À direita, o espigão de 40 andares no centro histórico do Recife desperta a raiva do cineasta

São Paulo – O cineasta Kleber Mendonça Filho não poupa palavras para dizer o quanto tem “raiva” de dois prédios gêmeos de quarenta andares, erguidos “como verrugas gigantes na testa” bem no centro histórico do Recife, de frente para o mar e ao lado do antigo bairro construído pelos imigrantes holandeses.

“São dois prédios que não têm nada a ver com a região e deram início em mim a uma relação raivosa, há leis que impediriam a construção desses prédios. A expressão artística passa também pela raiva e, no meu caso, por uma libertação de energia que me faz sentir bem”, afirmou o diretor do aclamado longa-metragem Aquarius, durante debate na quinta-feira (26) sobre o papel da arte diante dos conflitos sociais presentes nas grandes cidades contemporâneas.

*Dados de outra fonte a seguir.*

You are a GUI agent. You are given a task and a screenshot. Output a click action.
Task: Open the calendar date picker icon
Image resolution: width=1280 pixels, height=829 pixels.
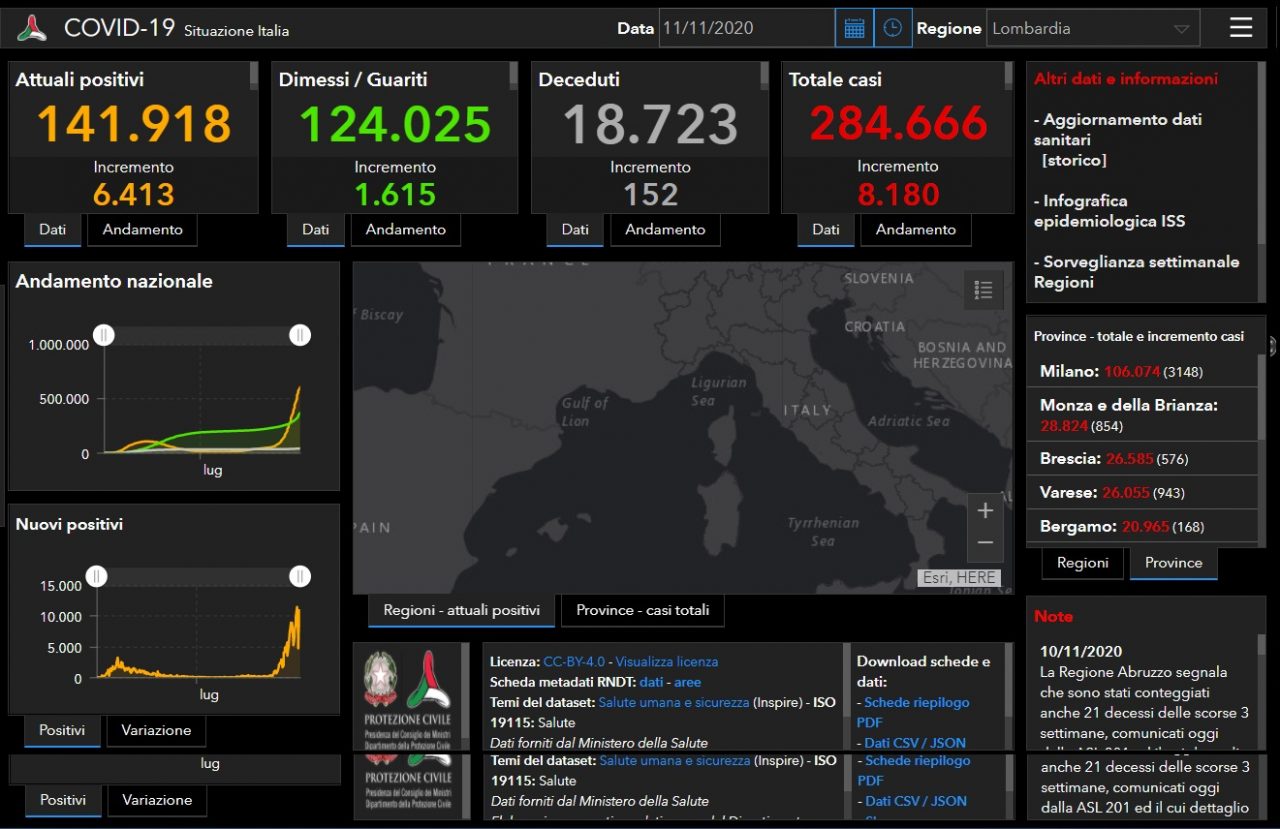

As duas torres gêmeas atrapalham Kleber Mendonça desde o curta Recife Frio, em 2009, quando a indesejada construção se destaca num plano aberto do centro histórico da capital pernambucana. Anos depois, no longa O Som ao Redor, a mesma raiva. “Lá estão elas atrapalhando o meu plano”, resmungou. No filme Aquarius o diretor se incomodou de vez e simplesmente apagou os espigões que apareceriam em outro plano aberto. “Me custou R$ 2 mil reais”, disse, rindo. 

Para ele, a relação das pessoas com a cidade tende a ser como na própria casa, onde estamos acostumados com o que encontraremos em cada curva, cada aposento. “É a minha paisagem afetiva com a cidade”, explicou, dando como exemplo também a cidade de São Paulo, a qual frequenta há muito tempo e onde afirmou esperar ver sempre grafites nas paredes.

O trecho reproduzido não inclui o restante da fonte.